- Opening Delimiter -

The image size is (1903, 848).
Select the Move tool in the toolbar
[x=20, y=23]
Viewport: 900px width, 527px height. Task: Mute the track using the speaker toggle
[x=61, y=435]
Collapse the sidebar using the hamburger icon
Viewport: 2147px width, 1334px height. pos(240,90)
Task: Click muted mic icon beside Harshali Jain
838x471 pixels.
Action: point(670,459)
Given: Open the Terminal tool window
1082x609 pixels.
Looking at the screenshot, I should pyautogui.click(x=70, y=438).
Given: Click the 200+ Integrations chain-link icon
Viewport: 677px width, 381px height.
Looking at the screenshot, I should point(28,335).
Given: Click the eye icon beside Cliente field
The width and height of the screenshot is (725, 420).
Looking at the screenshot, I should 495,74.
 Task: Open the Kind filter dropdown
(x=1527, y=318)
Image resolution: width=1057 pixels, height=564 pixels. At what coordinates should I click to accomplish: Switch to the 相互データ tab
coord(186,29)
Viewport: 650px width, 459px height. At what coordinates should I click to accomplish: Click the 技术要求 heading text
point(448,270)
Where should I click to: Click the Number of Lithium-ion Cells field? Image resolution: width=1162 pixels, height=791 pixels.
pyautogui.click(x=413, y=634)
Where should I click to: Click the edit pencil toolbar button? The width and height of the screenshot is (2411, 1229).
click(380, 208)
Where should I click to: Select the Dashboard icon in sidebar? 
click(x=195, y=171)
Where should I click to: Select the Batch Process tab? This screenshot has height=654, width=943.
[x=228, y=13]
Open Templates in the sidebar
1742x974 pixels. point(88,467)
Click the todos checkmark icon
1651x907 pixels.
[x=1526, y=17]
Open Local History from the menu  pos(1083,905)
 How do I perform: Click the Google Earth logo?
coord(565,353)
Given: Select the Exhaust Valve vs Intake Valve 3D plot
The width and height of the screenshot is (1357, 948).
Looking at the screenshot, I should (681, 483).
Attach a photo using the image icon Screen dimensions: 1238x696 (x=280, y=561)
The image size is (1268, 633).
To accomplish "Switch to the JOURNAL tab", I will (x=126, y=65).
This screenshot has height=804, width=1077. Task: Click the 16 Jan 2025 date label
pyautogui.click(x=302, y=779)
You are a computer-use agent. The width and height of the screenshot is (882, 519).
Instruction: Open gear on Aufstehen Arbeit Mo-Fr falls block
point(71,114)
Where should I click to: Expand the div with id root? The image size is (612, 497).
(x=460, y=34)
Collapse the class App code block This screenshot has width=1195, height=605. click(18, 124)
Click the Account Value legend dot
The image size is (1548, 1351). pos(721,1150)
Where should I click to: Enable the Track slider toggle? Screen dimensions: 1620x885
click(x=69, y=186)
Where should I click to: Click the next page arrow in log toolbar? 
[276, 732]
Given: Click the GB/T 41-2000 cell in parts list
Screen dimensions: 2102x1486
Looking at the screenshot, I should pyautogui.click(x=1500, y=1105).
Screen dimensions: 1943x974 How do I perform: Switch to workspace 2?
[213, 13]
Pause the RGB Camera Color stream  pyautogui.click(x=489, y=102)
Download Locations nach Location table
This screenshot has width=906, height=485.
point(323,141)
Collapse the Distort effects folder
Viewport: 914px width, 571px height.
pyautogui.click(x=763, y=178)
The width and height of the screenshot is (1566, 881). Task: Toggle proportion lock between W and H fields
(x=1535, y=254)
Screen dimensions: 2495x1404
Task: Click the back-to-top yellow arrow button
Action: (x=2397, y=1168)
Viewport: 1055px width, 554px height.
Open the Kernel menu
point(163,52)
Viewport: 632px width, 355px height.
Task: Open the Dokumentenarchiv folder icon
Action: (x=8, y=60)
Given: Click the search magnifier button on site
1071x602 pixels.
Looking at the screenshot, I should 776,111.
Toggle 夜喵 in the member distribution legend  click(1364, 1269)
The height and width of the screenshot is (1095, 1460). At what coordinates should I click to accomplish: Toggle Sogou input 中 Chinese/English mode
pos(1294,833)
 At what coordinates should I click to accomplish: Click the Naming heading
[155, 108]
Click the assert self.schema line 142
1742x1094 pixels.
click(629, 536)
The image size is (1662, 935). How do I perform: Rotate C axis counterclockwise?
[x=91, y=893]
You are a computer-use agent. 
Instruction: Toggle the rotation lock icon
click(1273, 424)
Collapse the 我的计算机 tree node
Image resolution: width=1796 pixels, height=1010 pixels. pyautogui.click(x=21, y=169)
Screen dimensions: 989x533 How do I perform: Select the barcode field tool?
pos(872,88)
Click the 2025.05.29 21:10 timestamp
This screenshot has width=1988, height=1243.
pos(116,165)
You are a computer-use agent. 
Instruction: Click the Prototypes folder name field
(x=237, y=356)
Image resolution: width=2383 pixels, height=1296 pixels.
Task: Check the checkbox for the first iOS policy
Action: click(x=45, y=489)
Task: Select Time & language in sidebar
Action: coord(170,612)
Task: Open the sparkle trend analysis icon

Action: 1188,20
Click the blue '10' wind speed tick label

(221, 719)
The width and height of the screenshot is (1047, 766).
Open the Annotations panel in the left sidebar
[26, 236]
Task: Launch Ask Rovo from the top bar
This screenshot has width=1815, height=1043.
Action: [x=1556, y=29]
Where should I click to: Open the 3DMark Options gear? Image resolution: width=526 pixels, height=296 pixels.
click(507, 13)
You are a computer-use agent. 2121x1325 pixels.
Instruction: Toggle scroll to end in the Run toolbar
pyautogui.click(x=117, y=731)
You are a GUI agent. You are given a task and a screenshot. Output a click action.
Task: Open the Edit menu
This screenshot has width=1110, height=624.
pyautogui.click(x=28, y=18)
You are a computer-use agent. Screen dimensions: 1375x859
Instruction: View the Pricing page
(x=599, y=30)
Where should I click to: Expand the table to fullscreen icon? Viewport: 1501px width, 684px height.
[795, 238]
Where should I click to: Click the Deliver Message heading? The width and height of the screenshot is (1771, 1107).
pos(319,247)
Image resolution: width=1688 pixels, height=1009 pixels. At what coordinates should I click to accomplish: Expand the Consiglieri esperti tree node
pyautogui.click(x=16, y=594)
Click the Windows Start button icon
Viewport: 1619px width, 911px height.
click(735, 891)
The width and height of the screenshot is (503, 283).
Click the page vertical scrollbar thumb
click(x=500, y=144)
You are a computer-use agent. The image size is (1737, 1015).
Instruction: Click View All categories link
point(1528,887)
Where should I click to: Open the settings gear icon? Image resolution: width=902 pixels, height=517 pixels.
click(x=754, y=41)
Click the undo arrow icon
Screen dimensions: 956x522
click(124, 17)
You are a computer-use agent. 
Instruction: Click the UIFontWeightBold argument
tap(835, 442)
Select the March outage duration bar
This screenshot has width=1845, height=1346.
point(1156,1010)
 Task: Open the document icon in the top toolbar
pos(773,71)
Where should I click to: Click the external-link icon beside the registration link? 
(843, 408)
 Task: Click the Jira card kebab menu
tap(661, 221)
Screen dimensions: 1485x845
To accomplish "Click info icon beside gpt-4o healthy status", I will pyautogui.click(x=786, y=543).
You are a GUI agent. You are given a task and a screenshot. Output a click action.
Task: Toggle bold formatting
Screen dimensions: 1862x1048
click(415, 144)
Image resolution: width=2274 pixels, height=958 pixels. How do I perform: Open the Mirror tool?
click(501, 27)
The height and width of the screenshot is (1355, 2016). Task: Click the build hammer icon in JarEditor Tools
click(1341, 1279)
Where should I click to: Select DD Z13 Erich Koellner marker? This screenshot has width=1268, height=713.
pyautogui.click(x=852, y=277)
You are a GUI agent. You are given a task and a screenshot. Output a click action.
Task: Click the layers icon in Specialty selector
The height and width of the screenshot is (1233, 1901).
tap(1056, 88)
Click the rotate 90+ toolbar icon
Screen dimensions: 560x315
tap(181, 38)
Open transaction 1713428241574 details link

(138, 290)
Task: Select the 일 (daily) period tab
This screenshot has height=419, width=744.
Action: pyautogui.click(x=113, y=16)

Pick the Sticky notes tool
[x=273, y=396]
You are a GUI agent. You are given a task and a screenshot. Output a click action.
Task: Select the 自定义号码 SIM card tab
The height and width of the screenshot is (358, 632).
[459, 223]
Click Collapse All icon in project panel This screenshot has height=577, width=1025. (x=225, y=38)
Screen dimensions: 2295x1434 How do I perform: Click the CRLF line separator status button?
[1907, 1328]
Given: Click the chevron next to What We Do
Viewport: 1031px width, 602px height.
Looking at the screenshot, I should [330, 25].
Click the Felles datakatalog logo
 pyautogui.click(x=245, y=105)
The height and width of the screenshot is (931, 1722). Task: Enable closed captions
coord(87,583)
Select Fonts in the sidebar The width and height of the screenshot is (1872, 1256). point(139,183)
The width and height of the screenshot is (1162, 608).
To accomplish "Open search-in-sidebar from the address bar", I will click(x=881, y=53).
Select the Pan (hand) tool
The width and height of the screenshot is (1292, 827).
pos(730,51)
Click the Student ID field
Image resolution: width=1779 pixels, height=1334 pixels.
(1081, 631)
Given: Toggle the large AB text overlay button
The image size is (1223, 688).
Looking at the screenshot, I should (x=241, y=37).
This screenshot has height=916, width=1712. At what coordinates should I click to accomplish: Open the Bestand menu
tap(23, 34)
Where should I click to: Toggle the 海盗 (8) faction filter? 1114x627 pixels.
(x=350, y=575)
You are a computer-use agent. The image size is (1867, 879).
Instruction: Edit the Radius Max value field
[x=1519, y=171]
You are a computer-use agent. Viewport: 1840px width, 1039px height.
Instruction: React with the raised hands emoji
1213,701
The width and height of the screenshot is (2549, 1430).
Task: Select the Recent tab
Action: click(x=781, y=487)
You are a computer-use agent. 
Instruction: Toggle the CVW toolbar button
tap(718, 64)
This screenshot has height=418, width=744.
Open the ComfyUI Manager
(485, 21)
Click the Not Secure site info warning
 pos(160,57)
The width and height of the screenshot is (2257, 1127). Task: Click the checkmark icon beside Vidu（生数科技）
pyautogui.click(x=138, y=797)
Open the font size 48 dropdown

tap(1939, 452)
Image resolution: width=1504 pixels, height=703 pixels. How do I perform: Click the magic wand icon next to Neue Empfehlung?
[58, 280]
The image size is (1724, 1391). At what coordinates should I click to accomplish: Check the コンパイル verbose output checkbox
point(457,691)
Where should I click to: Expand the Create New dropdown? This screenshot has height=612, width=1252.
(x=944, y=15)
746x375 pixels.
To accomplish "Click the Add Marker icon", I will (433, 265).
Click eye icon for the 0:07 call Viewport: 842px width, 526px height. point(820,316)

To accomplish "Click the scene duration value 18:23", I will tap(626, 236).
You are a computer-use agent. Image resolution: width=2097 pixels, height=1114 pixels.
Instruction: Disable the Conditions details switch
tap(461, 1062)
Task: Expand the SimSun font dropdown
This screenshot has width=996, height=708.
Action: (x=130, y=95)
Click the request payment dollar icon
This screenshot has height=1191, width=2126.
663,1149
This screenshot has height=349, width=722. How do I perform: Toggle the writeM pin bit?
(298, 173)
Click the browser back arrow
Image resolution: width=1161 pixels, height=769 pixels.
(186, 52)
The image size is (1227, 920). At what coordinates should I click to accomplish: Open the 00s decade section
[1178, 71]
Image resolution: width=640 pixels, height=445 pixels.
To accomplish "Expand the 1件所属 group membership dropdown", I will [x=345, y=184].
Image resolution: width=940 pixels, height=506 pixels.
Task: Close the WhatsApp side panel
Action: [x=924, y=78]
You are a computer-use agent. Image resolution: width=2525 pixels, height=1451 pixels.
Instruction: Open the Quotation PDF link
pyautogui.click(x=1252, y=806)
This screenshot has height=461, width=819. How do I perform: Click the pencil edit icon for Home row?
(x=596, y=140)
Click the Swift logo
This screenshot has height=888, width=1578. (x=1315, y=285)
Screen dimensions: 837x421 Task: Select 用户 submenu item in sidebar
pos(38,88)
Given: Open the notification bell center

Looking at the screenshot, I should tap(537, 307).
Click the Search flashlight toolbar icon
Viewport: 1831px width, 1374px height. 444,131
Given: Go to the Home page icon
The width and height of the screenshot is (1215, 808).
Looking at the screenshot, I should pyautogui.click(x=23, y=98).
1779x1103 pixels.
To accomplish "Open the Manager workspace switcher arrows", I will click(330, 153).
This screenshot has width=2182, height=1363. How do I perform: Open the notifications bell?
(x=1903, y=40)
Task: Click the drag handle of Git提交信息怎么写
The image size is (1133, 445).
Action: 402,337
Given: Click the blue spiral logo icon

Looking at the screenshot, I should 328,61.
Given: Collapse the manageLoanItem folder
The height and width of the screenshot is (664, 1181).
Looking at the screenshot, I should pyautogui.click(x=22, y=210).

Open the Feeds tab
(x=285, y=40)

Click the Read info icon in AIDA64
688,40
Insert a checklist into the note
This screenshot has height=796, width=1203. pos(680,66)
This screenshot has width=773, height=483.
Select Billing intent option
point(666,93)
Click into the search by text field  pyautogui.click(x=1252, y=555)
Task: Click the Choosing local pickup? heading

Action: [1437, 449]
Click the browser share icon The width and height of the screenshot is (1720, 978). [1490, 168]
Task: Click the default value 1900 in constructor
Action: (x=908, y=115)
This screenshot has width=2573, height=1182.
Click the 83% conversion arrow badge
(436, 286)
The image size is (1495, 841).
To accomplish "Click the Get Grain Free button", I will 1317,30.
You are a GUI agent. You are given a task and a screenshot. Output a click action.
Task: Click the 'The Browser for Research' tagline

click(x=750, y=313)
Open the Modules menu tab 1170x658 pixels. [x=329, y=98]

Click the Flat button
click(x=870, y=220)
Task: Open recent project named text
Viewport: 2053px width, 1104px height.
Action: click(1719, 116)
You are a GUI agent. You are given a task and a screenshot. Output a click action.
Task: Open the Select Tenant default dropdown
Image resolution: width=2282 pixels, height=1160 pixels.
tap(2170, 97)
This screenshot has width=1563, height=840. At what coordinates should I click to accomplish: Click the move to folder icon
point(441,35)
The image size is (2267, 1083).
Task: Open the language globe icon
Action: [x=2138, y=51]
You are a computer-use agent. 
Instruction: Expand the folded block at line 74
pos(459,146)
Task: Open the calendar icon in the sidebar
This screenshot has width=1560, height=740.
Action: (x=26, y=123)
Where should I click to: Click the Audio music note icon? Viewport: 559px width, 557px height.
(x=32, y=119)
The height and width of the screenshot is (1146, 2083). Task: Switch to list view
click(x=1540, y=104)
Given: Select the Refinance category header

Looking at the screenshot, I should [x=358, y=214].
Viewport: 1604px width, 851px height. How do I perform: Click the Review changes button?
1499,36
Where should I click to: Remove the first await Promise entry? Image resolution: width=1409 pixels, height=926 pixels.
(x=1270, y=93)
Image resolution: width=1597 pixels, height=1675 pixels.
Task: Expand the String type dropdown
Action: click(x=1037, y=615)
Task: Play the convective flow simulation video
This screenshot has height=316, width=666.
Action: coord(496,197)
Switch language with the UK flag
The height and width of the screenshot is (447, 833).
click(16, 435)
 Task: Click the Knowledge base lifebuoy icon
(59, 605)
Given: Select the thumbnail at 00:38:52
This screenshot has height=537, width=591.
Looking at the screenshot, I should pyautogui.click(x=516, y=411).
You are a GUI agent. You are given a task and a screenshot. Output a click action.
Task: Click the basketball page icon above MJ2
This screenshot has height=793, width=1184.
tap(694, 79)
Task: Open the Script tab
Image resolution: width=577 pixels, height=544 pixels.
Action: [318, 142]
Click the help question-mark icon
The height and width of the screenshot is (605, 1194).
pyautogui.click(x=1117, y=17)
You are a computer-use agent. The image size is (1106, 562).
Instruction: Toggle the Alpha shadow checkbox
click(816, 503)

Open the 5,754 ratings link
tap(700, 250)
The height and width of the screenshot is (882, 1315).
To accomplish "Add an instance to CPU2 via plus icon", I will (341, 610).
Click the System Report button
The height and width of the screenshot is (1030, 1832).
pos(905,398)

- Closing Delimiter -

**Your instructions**
From the data, list each line in which the string "project" appears.

**Answer area**
Click Collapse All icon in project panel This screenshot has height=577, width=1025. (x=225, y=38)
Task: Open recent project named text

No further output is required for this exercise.